Тут представилось одно обстоятельство, по-видимому, весьма благоприятное для моей службы, но которое впоследствии чрезвычайно ей повредило. Не было еще тогда постановления, чтобы чин, получаемый при отставке, снимался при поступлении вновь на службу. Кто-то посоветовал нам, при переходе из Иностранной Коллегии в департамент внутренних дел, сим воспользоваться, и в январе 1803 года при увольнении произведен я коллежским асессором. Я очень обрадовался случаю, как говорилось, даром схватить чин, и какой же чин? Штаб-офицерский, высокоблагородный, который равнял меня с братьями, семь и восемь лет меня старее! Родные мои также обрадовались, но не отец, который, с обыкновенным своим благоразумием во всех делах, сим огорчился и бранил нас за то. И действительно, возвышение без заслуг (как опыт то жестоко мне доказал) обращается в постоянное препятствие к получению мест и может только быть полезно богатым и знатным людям.
Что потом со мной случилось, того уже верно никогда ни с кем ни бывало: мистификация, которая более двух лет продолжалась. Мне объявил Сперанский, что я могу почитать себя причисленным к департаменту, что он дал о том приказание, но что ходить в него мне нет никакой надобности; ибо ближе шести месяцев статистическое отделение образоваться не может. Не знаю, хотел ли он меня обманывать, или пренебрегал формами, или по множеству важных дел забыл о том, как бы то ни было, я ему поверил и два года был в отставке, когда все и я сам себя считал в службе. Что всего страннее, я летом начал ходить в экспедицию, кое-чем занимался там, как увидят далее, и никто не сыскался, кто бы предупредил меня, что я дурачусь.
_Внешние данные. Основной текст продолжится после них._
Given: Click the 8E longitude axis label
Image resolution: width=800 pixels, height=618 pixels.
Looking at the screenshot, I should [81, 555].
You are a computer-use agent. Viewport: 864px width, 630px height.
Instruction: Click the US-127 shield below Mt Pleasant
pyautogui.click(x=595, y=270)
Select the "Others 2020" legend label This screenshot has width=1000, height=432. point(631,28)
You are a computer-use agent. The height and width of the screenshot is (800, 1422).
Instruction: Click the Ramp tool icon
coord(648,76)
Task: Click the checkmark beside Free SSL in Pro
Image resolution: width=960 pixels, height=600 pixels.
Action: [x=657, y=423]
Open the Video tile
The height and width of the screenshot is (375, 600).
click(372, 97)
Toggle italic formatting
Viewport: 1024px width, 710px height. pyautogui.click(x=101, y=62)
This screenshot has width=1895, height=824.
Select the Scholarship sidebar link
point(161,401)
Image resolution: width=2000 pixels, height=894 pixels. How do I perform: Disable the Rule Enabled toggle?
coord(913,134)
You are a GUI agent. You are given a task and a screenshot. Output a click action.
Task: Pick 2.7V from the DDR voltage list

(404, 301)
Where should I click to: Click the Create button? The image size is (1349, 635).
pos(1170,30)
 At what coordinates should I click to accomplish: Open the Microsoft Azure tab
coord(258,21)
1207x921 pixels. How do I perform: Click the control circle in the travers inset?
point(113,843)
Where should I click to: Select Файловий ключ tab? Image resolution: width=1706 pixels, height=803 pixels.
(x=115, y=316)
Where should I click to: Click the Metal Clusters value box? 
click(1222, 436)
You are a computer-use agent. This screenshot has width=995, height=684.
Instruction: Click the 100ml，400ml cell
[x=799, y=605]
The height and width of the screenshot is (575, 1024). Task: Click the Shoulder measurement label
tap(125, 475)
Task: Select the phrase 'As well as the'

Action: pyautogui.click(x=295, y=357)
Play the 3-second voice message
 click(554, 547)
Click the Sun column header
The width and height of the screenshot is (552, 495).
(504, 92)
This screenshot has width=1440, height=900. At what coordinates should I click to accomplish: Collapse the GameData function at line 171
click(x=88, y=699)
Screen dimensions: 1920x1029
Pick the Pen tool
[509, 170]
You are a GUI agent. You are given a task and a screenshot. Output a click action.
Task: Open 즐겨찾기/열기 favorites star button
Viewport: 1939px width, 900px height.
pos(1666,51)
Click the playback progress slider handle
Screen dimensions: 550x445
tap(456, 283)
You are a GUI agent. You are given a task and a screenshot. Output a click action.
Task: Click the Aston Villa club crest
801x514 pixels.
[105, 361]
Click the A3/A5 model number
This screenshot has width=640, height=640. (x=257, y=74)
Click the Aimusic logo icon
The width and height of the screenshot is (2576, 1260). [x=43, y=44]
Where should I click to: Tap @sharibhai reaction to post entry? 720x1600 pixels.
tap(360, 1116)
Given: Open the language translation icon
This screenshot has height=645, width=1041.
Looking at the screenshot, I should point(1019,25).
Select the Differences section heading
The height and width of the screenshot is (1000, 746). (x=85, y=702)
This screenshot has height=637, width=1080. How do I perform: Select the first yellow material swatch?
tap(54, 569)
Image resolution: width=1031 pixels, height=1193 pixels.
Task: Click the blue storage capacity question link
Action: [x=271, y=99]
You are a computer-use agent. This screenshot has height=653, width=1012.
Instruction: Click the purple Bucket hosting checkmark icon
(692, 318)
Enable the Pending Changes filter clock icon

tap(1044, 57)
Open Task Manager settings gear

В уверенности, что он устроил будущую судьбу мою, брат мой полагал, что ему ничего не остается более делать, как возвратиться в Пензу. Он нанял мне квартирку, приказал купить на толкучем рынке и поставить в ней не весьма дорогую, не весьма прочную и не весьма красивую мебель, оставил мне небольшое количество денег, небольшой запас дров и не без грусти расстался со мною около половины февраля.
III
Французы-эмигранты. — Голубцовы. — Арбеневы.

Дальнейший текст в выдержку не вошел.